Tu explains that the lab’s computer-connected cameras are becoming able to identify a range of physical characteristics such as facial expressions, body language, the direction of a person's gaze and the distance from another person. His team then uses programming to translate those characteristics into a general understanding of how a person or group feels at any particular moment.


Expressions such as a smile or frown are all machine-readable inputs that can be analyzed to reveal the level of trust or hostility between people, a person's confusion while operating a machine or whether a salesperson is developing rapport with a potential customer.

“What we're doing now is building inference engines that consume interactions and expressions between people to estimate their emotional state and the broader social context,” Tu says. “What we're trying to do is to create computer models of people — their digital twin. We ask, 'What is the internal state of an individual and how do their interactions reveal that state?'”
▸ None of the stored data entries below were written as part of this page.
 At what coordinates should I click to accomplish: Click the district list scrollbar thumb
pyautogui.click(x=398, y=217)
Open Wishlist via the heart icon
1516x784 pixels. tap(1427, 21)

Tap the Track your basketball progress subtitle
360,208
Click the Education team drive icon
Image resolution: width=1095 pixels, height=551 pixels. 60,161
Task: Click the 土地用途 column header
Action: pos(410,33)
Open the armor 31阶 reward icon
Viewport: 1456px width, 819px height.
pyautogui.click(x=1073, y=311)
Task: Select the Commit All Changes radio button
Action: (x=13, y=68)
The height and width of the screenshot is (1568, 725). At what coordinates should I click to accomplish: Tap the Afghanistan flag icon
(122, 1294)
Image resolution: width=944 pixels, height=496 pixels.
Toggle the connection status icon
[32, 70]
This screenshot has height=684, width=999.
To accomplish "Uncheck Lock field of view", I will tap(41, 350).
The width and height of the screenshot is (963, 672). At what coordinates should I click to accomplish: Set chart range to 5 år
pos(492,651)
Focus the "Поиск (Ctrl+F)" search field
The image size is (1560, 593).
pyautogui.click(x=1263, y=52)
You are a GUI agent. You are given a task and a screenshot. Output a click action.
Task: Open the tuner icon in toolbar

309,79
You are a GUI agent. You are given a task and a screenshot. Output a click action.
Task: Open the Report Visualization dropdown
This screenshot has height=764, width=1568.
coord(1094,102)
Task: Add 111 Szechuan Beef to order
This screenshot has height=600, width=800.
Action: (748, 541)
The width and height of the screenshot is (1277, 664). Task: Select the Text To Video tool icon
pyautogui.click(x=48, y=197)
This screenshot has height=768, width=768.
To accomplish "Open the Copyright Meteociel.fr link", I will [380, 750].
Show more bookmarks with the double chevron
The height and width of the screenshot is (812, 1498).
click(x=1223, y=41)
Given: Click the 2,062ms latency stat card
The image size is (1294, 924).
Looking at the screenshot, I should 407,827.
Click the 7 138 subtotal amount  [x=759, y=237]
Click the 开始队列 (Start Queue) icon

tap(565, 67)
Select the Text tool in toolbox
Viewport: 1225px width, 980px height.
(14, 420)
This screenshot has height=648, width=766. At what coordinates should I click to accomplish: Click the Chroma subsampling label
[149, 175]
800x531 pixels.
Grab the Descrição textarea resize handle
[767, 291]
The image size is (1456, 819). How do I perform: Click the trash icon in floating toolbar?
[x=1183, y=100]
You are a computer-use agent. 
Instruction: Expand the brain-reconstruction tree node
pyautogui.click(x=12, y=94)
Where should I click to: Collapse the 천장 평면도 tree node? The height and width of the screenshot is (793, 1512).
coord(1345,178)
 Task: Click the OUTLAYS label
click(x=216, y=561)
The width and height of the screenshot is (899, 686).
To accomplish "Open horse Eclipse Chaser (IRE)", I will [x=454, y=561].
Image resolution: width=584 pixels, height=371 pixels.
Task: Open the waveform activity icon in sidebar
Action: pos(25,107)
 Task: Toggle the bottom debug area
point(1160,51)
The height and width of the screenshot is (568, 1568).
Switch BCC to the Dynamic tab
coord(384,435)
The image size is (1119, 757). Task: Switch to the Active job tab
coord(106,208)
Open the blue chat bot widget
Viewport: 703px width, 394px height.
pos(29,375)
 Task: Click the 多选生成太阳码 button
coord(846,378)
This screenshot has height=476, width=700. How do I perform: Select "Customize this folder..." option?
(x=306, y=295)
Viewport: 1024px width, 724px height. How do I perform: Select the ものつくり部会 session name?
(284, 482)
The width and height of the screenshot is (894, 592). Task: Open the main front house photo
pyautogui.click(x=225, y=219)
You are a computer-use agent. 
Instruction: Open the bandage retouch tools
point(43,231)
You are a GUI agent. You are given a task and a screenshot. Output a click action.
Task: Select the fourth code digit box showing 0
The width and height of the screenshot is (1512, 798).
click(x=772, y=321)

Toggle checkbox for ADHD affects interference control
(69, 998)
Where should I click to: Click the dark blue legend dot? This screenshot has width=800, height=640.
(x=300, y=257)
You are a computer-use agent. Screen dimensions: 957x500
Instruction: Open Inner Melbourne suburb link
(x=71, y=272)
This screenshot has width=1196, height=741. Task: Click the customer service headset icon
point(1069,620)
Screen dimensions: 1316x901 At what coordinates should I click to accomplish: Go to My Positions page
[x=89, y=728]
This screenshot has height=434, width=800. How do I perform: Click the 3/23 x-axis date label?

Tu believes that over time, computer vision systems could be deployed in health care settings to train doctors and retail employees on how to better interact with people, in crowd control, public safety and military applications, and for industrial uses.

Tu says the first commercial deployment will likely come in a year, when a GE system will be ready to measure heightened anxiety levels in crowds populating public spaces.

He says that over the next two or three years, such systems will become available to operate in what he calls the “man with machine” space — constantly watching a pilot or train engineer's face to detect signs of anger or exhaustion, or monitoring a medical-imaging technician or nuclear plant operator to look for indications of confusion while operating complex systems.

“We're looking at this ability as a way to detect situations before they turn into a catastrophe, like a pilot or machine operator who's multitasking and runs the risk of getting into a bad situation,” Tu says. “Not just watching if someone is falling asleep, but if they are overly taxed. If we can recognize that then we can save a lot of lives and prevent a lot of accidents.”

Computer vision systems could also analyze how people interact with each other. These will be able to identify the full suite of human expressions, body language, gaze, audio signals and proximity measurements to understand the dynamics of human interaction in groups. This will open complex group dynamics up to acute dissection through data analysis. How do people interact in teams? How can a doctor quickly develop a rapport with a patient? The system will provide real-time and continuous feedback as to how a person is doing his or her job. and also help with training.

The current iteration of the system in Tu’s lab uses a couple of desktop computers connected to eight pan-tilt-zoom security-type cameras and three specialized cameras that record color images and depth information at the same time. This is enough data for the computer vision algorithms to classify and analyze specific placement and movement of the human body.

Tu says that his work takes humanity down an interesting technological path that has philosophical dimensions about what intelligence and emotions mean. By accurately analyzing a person's behavior and then use that information to building a digital model that simulates the person's hidden inner state, a future, more capable computer vision system might be able to predict an action the person hasn't performed yet. This ability sits at the very core of what a human does during every interaction with another human.

Still, Tu says his team's work is focused not on creating sci-fi AI robots that can empathize with humans and feel sad, happy or angry. Instead, it's all in the service of making a world that works better. “If we can give empathy to machines so they can read and understand how behavior gives a window into a person's emotions, then they can be more aware of users and possibly give those users a better experience,” he says.